» **What the exercise asks**: Starting at the line containing "You are a computer-use" and ending at the final line of the records, reproduce these lines with all their text kept intact, shifting every coordinate in the answers by adding 32. Leave the pictures out of your reply.

» **Dataset entries**:
** Begin **

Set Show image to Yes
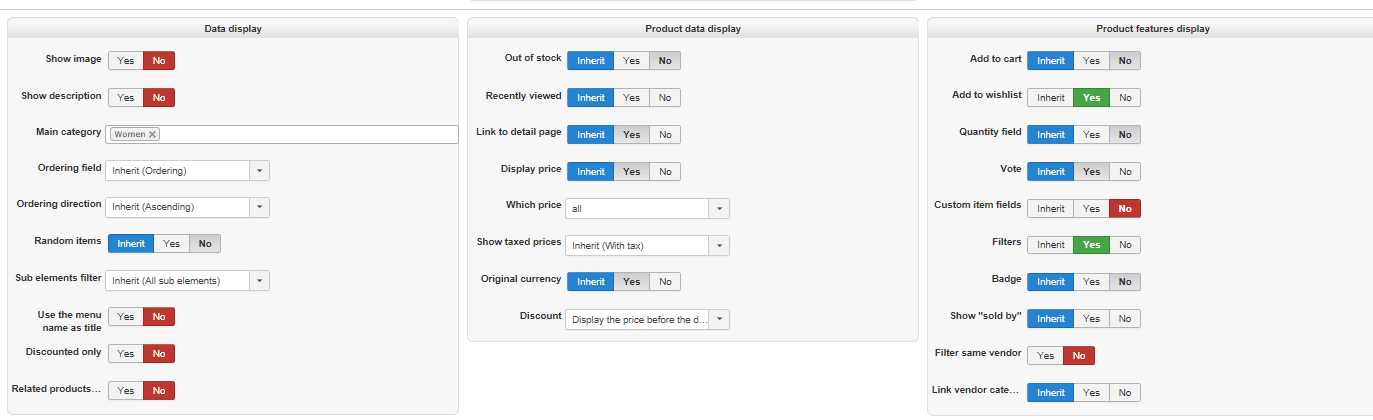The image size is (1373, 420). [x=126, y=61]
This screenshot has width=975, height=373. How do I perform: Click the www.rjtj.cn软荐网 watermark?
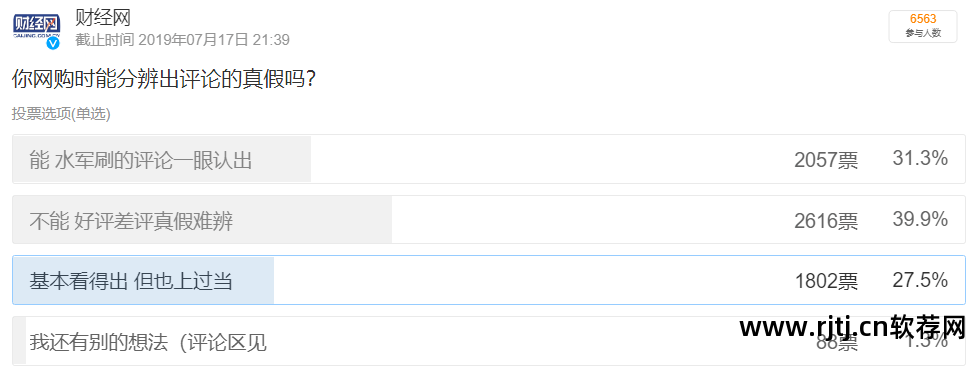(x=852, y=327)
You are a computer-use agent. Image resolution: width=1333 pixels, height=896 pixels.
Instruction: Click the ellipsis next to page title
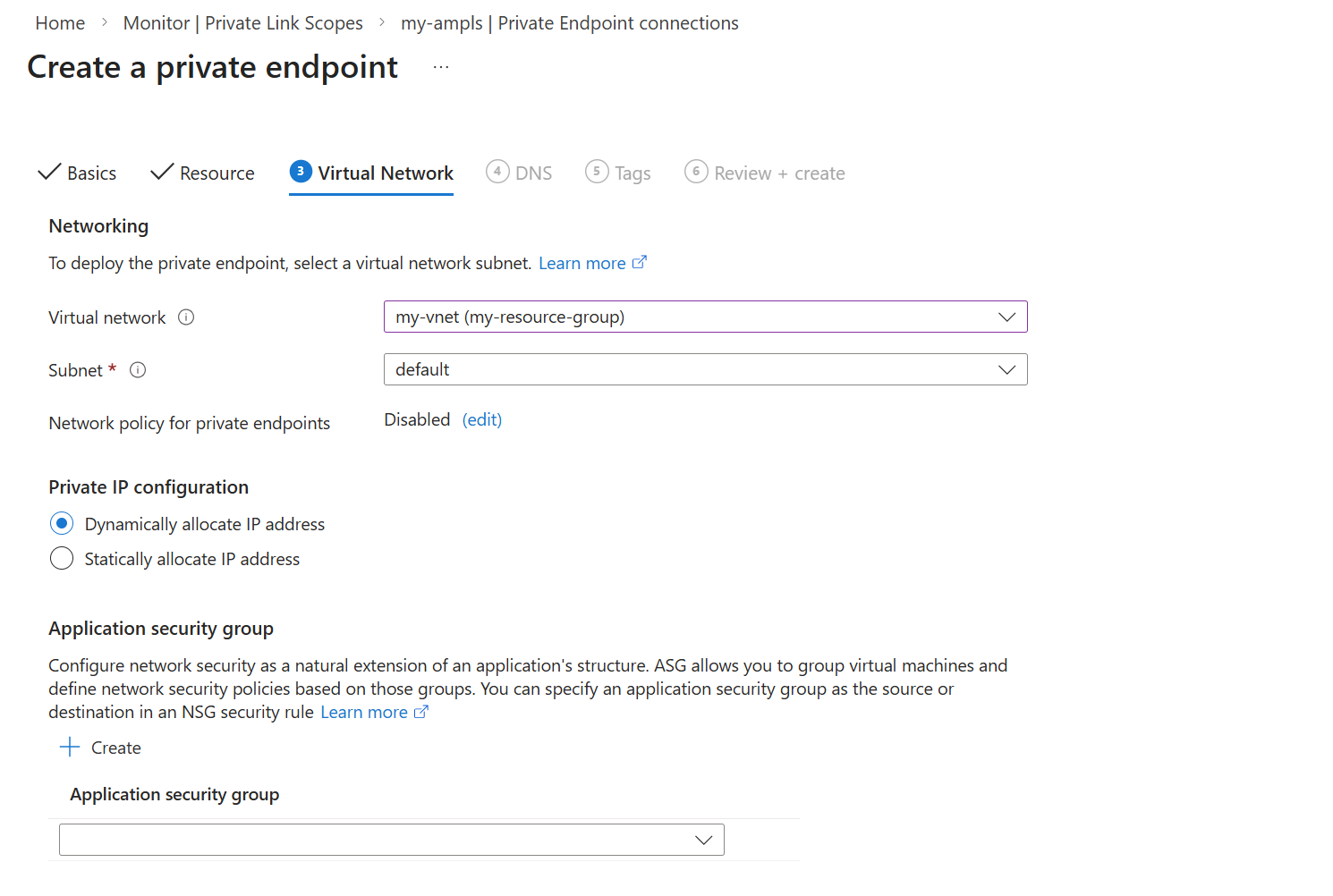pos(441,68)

** End **

» **Solution to this task**:
You are a computer-use agent. Image resolution: width=1333 pixels, height=896 pixels.
Instruction: Click the ellipsis next to page title
pos(473,100)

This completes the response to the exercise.